Beklenen: Erdoğan'ın BM Genel Kurulu için yaptığı Amerika ziyaretini ele alan metni, tek bir harfini bile değiştirmeden baştan sona yeniden yazın.

Verilen Metin:
Erdoğan’ın Birleşmiş Milletler (BM) 79. Genel Kurul toplantısına katılmak için gerçekleştirdiği Amerika ziyareti, Türkiye’nin dışarıya verdiği mesajlar ve içerdeki gerçekler arasında büyük bir kopukluk olduğunu gözler önüne seriyor. Bu ziyaretle paralel olarak Cumhurbaşkanlığı İletişim Başkanlığı tarafından New York sokaklarında başlatılan dijital tanıtım kampanyası, Türkiye’nin uluslararası imajını cilalamaya yönelik bir çaba gibi görünse de, uzmanlara göre içerikteki boşluklar ve Türkiye’nin mevcut gerçekleri bu çabanın etkisiz kalmasına yol açıyor.
Gösterişli Tanıtımlar ve Gerçekçi Sorular
DW Türkçe’den Pelin Ünker’in hazırladığı habere göre, Erdoğan’ın ABD’ye adım atmasıyla New York sokaklarında dikkat çeken dijital ekranlı kamyonetler, üzerinde Türkiye’yi öven sloganlar taşıyarak dolaşmaya başladı. “Adil Bir Dünya İçin Reforme Edilmiş Bir BM” gibi küresel mesajlar taşıyan bu araçlar, Türkiye’nin uluslararası arenadaki itibarını güçlendirmek için tasarlanmış bir imaj kampanyasının parçası olarak lanse edildi. Ancak uzmanlar, bu tür reklam hamlelerinin gerçekte ne kadar etkili olduğunu sorguluyor.

Kayıtlı Bilgiler:
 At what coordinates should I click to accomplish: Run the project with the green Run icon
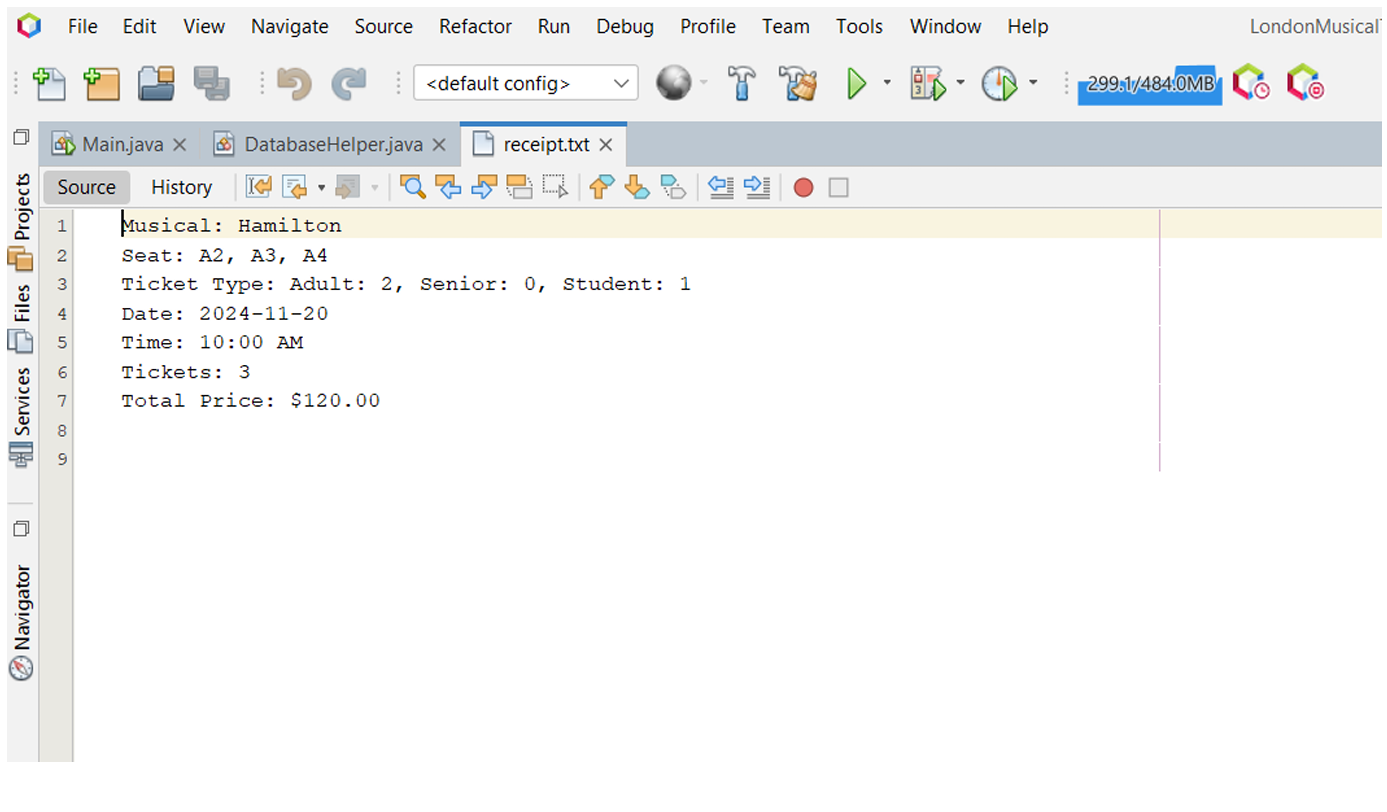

Alıştırmanın Sonucu:
Erdoğan’ın Birleşmiş Milletler (BM) 79. Genel Kurul toplantısına katılmak için gerçekleştirdiği Amerika ziyareti, Türkiye’nin dışarıya verdiği mesajlar ve içerdeki gerçekler arasında büyük bir kopukluk olduğunu gözler önüne seriyor. Bu ziyaretle paralel olarak Cumhurbaşkanlığı İletişim Başkanlığı tarafından New York sokaklarında başlatılan dijital tanıtım kampanyası, Türkiye’nin uluslararası imajını cilalamaya yönelik bir çaba gibi görünse de, uzmanlara göre içerikteki boşluklar ve Türkiye’nin mevcut gerçekleri bu çabanın etkisiz kalmasına yol açıyor.
Gösterişli Tanıtımlar ve Gerçekçi Sorular
DW Türkçe’den Pelin Ünker’in hazırladığı habere göre, Erdoğan’ın ABD’ye adım atmasıyla New York sokaklarında dikkat çeken dijital ekranlı kamyonetler, üzerinde Türkiye’yi öven sloganlar taşıyarak dolaşmaya başladı. “Adil Bir Dünya İçin Reforme Edilmiş Bir BM” gibi küresel mesajlar taşıyan bu araçlar, Türkiye’nin uluslararası arenadaki itibarını güçlendirmek için tasarlanmış bir imaj kampanyasının parçası olarak lanse edildi. Ancak uzmanlar, bu tür reklam hamlelerinin gerçekte ne kadar etkili olduğunu sorguluyor.